Poster Presentation Clinical Oncology Society of Australia Annual Scientific Meeting 2017

Retrospective analysis of clinical characteristics and outcomes for patients enrolled on oncology phase 1 clinical trials at Liverpool Hospital Cancer Therapy Centre (#155)

Emma Carson 1 2 , Adam Cooper 2 , Paul De Souza 2 , Wei Chua 2
  1. The Kinghorn Cancer Centre, St Vincent's Hospital, Darlinghurst, NSW, Australia
  2. Liverpool Cancer Therapy Centre, Liverpool Hospital, Liverpool, NSW, Australia

Aims:

Phase 1 clinical trials are vitally important in the development of novel cancer treatments. This study examined the clinical characteristics and outcomes of patients enrolled on phase 1 clinical trials at Liverpool Cancer Therapy Centre. 

Methods:

We collected data retrospectively from the medical records of patients enrolled on phase 1 clinical trials from 2012 to 2016  at Liverpool Hospital.
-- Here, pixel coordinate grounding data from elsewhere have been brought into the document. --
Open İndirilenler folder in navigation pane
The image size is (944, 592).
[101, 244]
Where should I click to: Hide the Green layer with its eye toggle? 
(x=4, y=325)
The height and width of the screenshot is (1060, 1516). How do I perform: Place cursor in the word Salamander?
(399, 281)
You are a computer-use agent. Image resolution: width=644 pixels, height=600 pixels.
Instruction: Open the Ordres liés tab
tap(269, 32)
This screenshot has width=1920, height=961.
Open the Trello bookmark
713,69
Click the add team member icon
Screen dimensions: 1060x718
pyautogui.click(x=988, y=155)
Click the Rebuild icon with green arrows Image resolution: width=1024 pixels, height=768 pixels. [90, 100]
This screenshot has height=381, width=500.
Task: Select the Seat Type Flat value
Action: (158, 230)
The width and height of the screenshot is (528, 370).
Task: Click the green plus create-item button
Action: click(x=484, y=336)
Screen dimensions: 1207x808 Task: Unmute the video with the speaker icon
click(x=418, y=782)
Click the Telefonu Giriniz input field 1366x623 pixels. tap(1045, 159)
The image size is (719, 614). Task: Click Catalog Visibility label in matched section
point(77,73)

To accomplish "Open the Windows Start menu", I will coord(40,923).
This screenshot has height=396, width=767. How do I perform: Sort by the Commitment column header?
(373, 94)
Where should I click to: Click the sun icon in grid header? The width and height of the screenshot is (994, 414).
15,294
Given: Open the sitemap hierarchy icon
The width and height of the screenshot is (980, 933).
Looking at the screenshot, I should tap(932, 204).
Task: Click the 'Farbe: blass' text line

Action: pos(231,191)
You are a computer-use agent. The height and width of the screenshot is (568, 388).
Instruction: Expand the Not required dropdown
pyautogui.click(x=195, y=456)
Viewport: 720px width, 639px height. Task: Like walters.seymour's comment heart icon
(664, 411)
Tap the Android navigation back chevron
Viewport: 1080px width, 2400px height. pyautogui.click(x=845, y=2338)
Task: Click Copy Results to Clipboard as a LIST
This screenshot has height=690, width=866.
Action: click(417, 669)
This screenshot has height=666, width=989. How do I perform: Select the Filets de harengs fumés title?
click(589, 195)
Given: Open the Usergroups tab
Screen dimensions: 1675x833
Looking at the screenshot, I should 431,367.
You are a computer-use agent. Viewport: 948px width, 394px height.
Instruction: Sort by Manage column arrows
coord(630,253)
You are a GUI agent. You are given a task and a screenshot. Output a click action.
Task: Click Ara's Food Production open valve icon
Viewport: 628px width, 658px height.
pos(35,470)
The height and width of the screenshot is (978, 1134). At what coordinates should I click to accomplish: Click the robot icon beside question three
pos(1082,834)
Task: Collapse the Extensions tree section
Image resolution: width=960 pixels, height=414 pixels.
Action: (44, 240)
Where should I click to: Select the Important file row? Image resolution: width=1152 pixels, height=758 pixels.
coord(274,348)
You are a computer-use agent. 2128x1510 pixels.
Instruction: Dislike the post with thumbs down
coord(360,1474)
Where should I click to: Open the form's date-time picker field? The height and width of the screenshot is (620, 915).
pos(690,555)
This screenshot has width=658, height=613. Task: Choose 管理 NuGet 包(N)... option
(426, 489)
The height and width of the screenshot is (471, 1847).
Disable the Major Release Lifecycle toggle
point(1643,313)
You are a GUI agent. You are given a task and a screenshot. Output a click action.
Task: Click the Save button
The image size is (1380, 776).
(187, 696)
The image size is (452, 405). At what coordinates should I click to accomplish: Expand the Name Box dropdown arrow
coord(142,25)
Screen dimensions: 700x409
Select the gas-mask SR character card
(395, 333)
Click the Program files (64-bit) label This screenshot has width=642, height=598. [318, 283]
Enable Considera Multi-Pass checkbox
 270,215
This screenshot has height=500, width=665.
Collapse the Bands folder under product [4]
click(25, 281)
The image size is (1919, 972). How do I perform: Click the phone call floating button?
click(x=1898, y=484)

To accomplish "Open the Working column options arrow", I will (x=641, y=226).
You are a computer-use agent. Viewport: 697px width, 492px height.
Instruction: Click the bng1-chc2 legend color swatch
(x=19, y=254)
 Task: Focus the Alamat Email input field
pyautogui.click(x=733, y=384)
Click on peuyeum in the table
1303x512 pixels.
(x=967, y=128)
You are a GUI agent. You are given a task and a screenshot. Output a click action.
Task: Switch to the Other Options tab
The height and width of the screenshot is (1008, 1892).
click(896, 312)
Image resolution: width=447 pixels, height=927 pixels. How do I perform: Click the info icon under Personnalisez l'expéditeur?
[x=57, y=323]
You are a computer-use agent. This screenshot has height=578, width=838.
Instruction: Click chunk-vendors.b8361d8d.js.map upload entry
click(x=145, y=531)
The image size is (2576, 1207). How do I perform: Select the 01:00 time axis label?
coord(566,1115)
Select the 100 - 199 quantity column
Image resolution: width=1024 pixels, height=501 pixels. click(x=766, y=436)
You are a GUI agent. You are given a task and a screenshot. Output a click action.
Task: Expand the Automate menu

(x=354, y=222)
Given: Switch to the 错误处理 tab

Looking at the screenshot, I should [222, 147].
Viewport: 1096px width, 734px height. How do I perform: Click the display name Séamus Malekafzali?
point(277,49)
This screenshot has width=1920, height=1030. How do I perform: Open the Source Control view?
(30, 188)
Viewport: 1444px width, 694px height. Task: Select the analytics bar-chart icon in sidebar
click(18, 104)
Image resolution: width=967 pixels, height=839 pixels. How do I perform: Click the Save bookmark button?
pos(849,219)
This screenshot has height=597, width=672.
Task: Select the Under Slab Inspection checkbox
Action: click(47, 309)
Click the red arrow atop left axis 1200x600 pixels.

Data collected included patient demographics, cancer type, sites of metastatic disease, previous lines of treatment, further lines of treatment after trial, duration on trial, toxicity, overall survival, reason for ceasing treatment, deaths on trial and deaths within 30 days. 

Results:

There were 40 patients treated over the period studied. The median age was 62 years and all were ECOG 0-1 . Most had colorectal cancer (40%) followed by cervical cancer (10%). The most common sites for metastatic disease were lung (60%) and nodes (60%). The most common toxicities encountered were fatigue (66%), nausea (33%) and anorexia (23%). The majority of toxicity was grade 1 (70%) with all toxicities being grade 1-3. At the time of data collection, 75% were dead, 12.5% alive and 12.5% unknown. The median duration on trial was 52 days. The median overall survival from trial enrollment was 6 months (and from initial diagnosis 50 months). The most common reason for ceasing treatment was progressive disease (78%); toxicity (25%) and ECOG decline (25%). One patient died whilst enrolled on a trial and 4 patients (13%) died within 30 days of ceasing a trial. 

Conclusion:

Our data suggest that phase 1 trials are a therapeutic option for oncology patients with limited options. Toxicity was manageable and predominately Grade 1, with no toxic deaths observed. Patient selection is important for clinical trials and a minority of our patients progressed rapidly during, or soon after, participating in a trial.